What makes Alibaba Cloud ECS unique

Background: It is known that when creating a Kubernetes cluster, the container network typically uses an independent private subnet to build the pod network and the service network within the Kubernetes cluster. However, in actual business scenarios, no company will do this within a given period of time. All internal services are migrated to the Kubernetes cluster (due to the business architecture and the reliability of the entire business). This leads to some scenarios where the internal services of the Kubernetes cluster and the external services of the cluster call each other. Of course, if it's an HTTP service we can use proxy tools like LVS, Nginx, and HAProxy to route traffic inside and outside the cluster. However, when it comes to a TCP service like the Dubbo framework, the manufacturer and consumer need to be directly connected. If manufacturer and consumer are not connected at the same time, they can be connected. Interoperable networks will be more problematic, so the first thing large manufacturers need to solve when using Kubernetes on a large scale is the network problem. For example, if we are into math we use Contiv, the BGP model realizes the connection between the container network and the external network, which normally requires a professional SDN team to build and maintain. As a startup company, a public cloud is usually used to run their own business. The advantage of this light asset model is that a professional team is available for protection in the lower area. Hence, we use Aliyun's Terway network plug-in to achieve internal goals Kubernetes cluster network.

Existing network plug-in

  • Flannel: Flannel is the CoreOS team's earliest open source network plug-in. It is used to allow containers created by different nodes in the cluster to have a globally unique network in the cluster (not known outside of the cluster). It's also a relatively mature solution among Kubernetes' current open source solutions. It supports HostGW and VXLAN mode
  • Calico: Calico is a pure 3-layer network solution for data centers that supports IPIP and BGP modes. The latter can seamlessly integrate an IaaS cloud architecture such as OpenStack and enable controllable IP communication between VMs, containers and bare metal systems if you need network devices to support BGP (the Alibaba Cloud vpc subnet should not support BGP) and support At the same time the iptables-based network policy control
  • Contiv: Contiv is the open source open source container network architecture from Cisco for heterogeneous container provisioning on virtual machines, bare metal, public cloud or private clouds.

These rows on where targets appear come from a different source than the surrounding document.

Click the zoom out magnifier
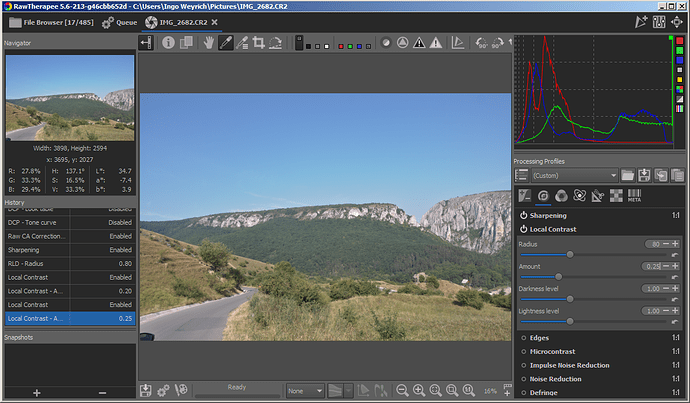The image size is (690, 403). tap(402, 390)
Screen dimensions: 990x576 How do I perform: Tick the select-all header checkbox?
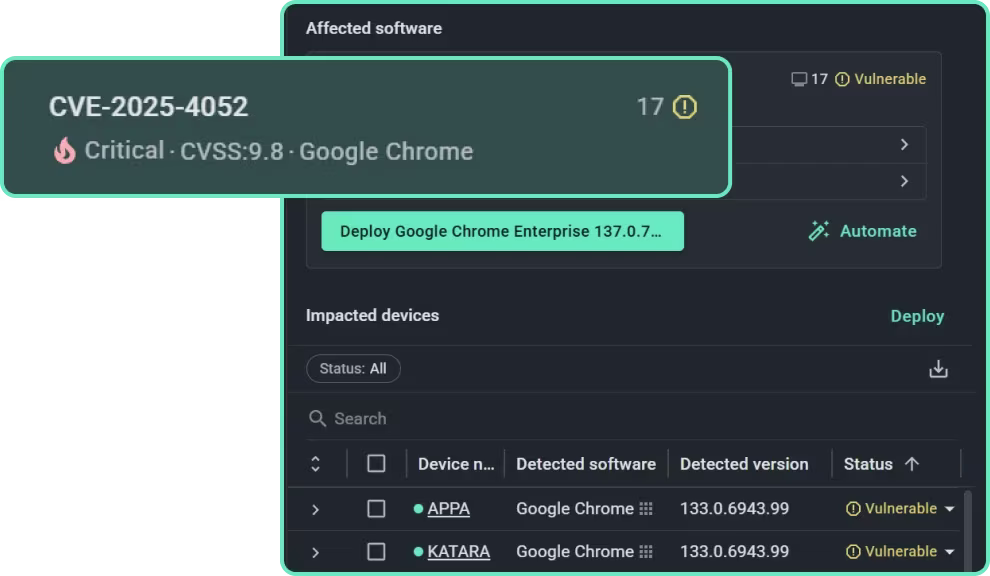tap(376, 464)
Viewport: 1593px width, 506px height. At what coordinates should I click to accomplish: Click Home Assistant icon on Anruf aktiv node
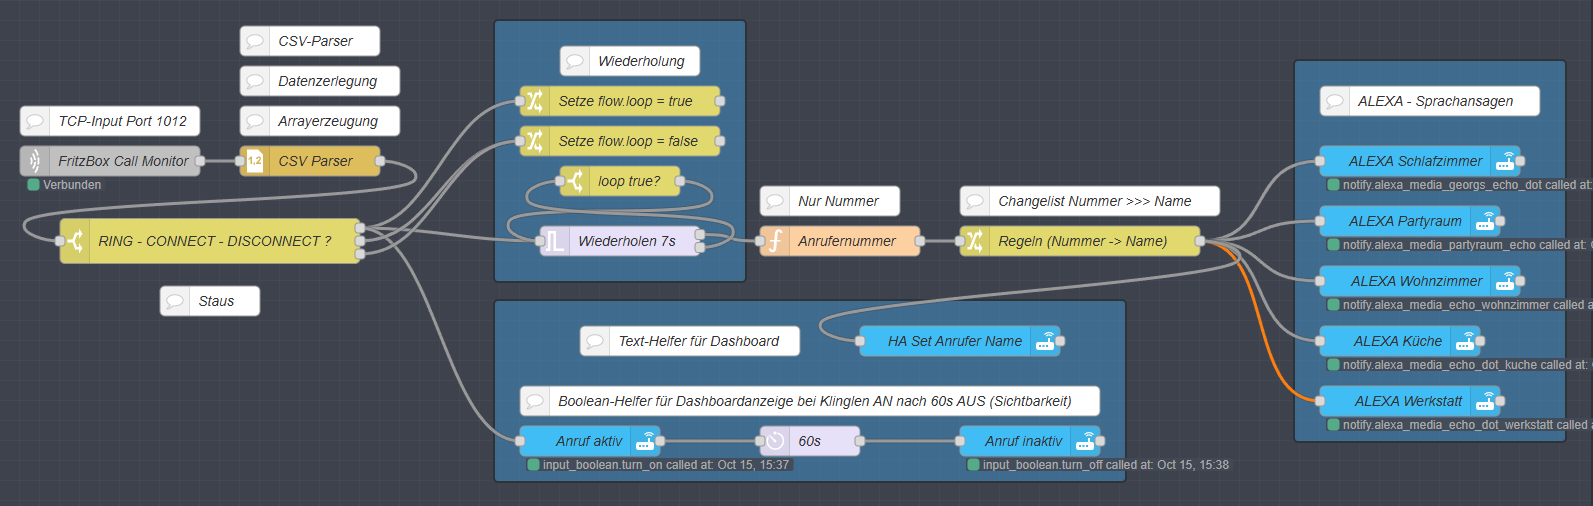click(x=645, y=441)
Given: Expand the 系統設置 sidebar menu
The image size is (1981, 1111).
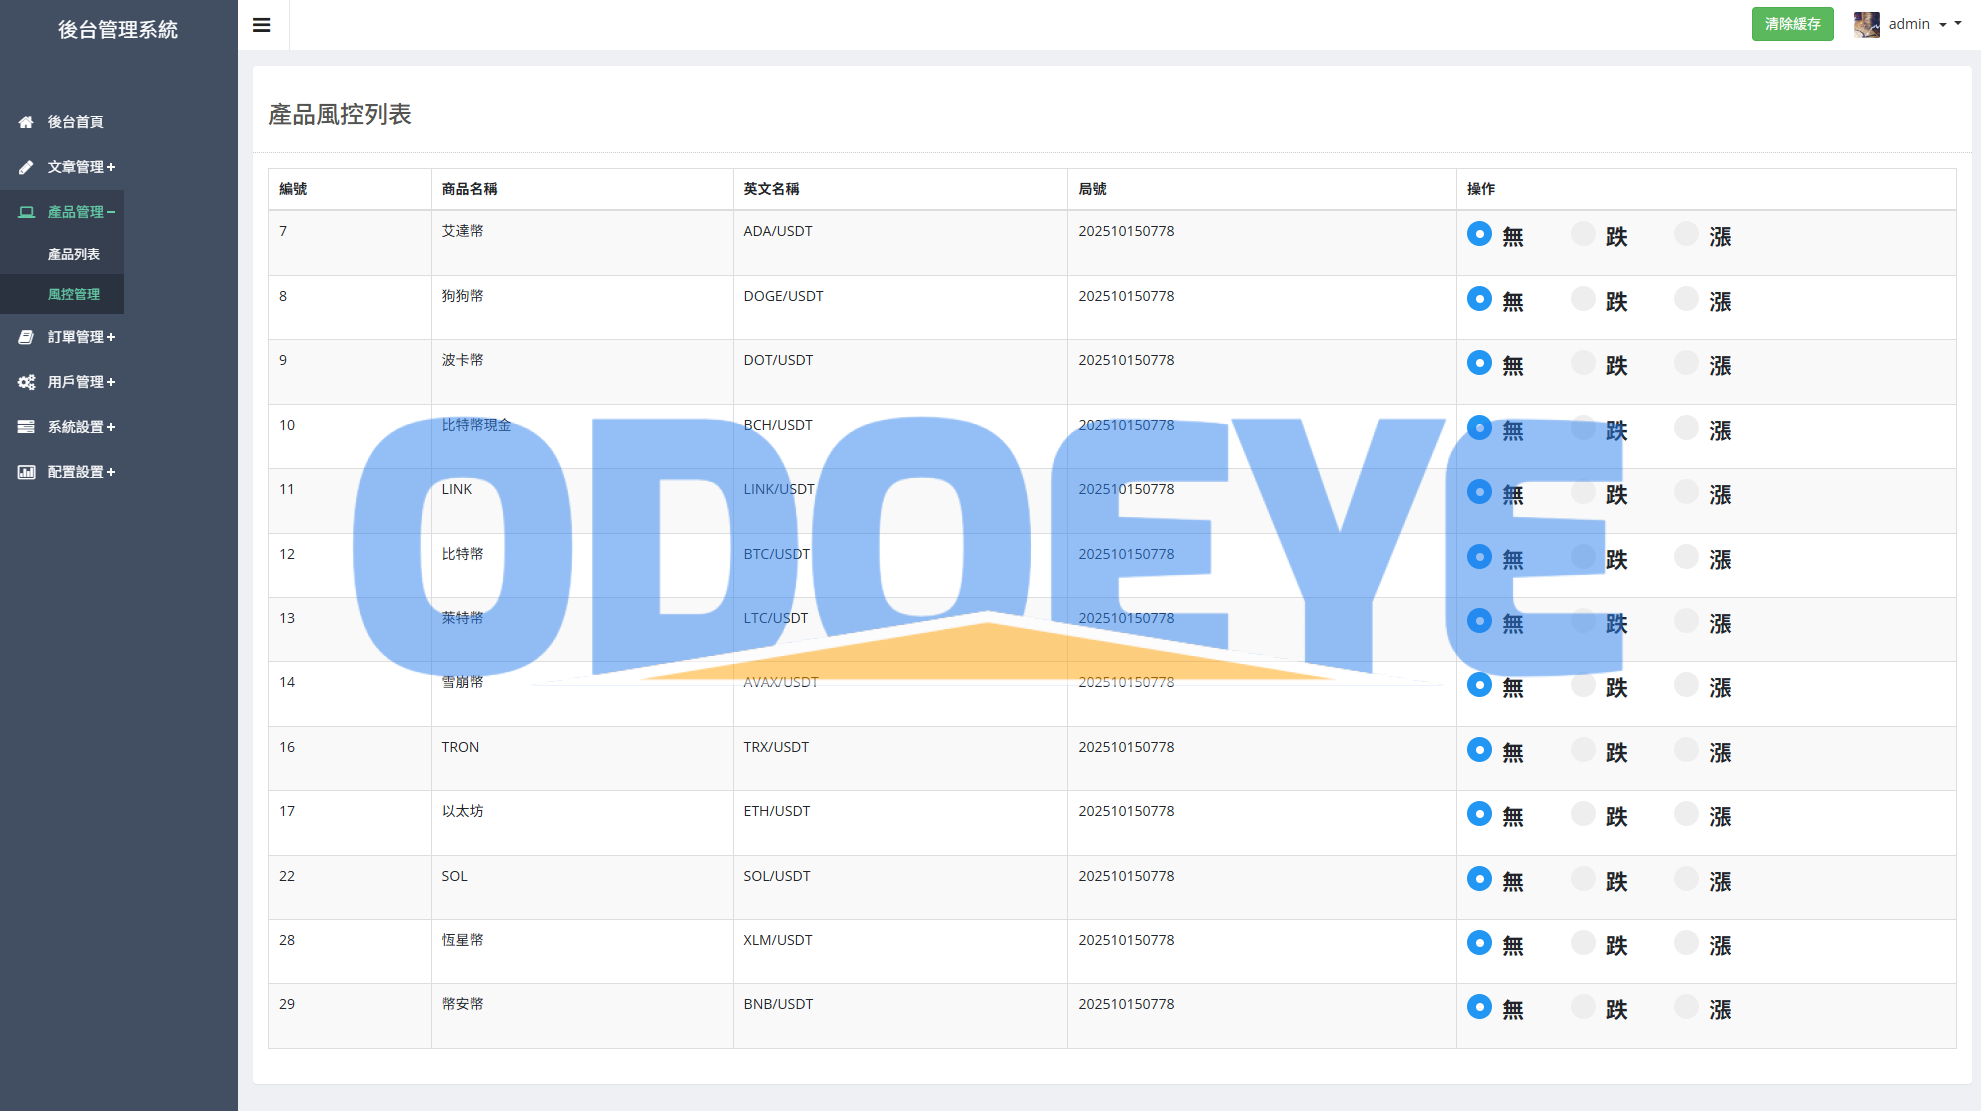Looking at the screenshot, I should [x=81, y=427].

It can support Layer 2 and Layer 3 networks (and usually requires BGP support)
  • Terway: Terway is an open source VPC network based CNI plug-in from Alibaba Cloud. It supports VPC and ENI modes. The latter can implement the container network using the VPC subnet network

This is the centralized network solution that is more widely used in the current open source Kubernetes cluster. Our business needs also need to open up the network inside and outside the container. For reasons of cost, efficiency and stability, the Terway network solution from Alibaba Cloud is therefore preferred to meet our requirements. Kubernetes cluster requirements.

Create a Kubernetes cluster of a Terway network based on Alibaba Cloud ECS

Alibaba Cloud Container Service ACK Two networks are also supported by default, Flannel and Terway. The former is essentially the same as the open source plug-in, while the latter supports VPC mode and ENI mode. In VPC mode, container networks can use the switch subnet address in vpc, but by default they cannot be used with ecs under other switches. For host communication, the ENI mode assigns an elastic network card to the pod container group in order to establish the connection to the network outside the cluster. However, ENI mode under the Terway network requires some special models to support this.

byACKUnder Terway's ENI model requirements for models, we use the purchaseECSCreate a cluster test yourself with a nodeConnecting containers under the network.

  • The VPC subnet has been created
  • Create two virtual switches under the VPC subnet (simulating the Kubernetes cluster network and the ECS network)
  • Buy two ECS hosts in two subnets each (simulate the connection between ECS and container)

The official OS mirror verified by the Terway network plugin is, you need to be careful when buying Ecs

1. Use kubeadm to install the k8s single node cluster

Since you want to use the Terway network to connect the Pod and Ecs networks, you need to set the kernel parameters Set Everything to (The source address of the packet is not checked.)

2. Create a Terway network for the k8s cluster

The k8s cluster created with kubeadm is v1.16 and the relevant parts of DaemonSet need to be changed slightly in the official yaml file

At this point, we have completed the Kubernetes single-node cluster on the Terway network. Then we can try to get the pods in the k8s cluster to use the vpc network so that the container network in the k8s cluster can be parallel to the network of other ecs hosts. of.

3. Test the patio net

We're using the k8 single node cluster created by kubeadm, and kubeadm sets taint for the master node by default, so taint needs to be removed before testing

It can be seen that there is no problem using the Terway network within the cluster. However, we found that it is still inaccessible when other ECS hosts are accessing the pod network (since it defaults to Terway's VPC mode, which is actually similar to Calico mode. At this point, you have to use the eni mode, ie add the flexible eni network card to the k8s node, then the network traffic of the pod is transmitted evenly via the eni network card of the node node and can then be easily connected to the entire intranet VPC.

4. Test the ENI mode

Add to Nginx configuration above, that is, it should be noted that N represents the number of eni flexible NICs on the node node and the number depends on the limit of eni in different specifications of Alibaba Cloud ecs.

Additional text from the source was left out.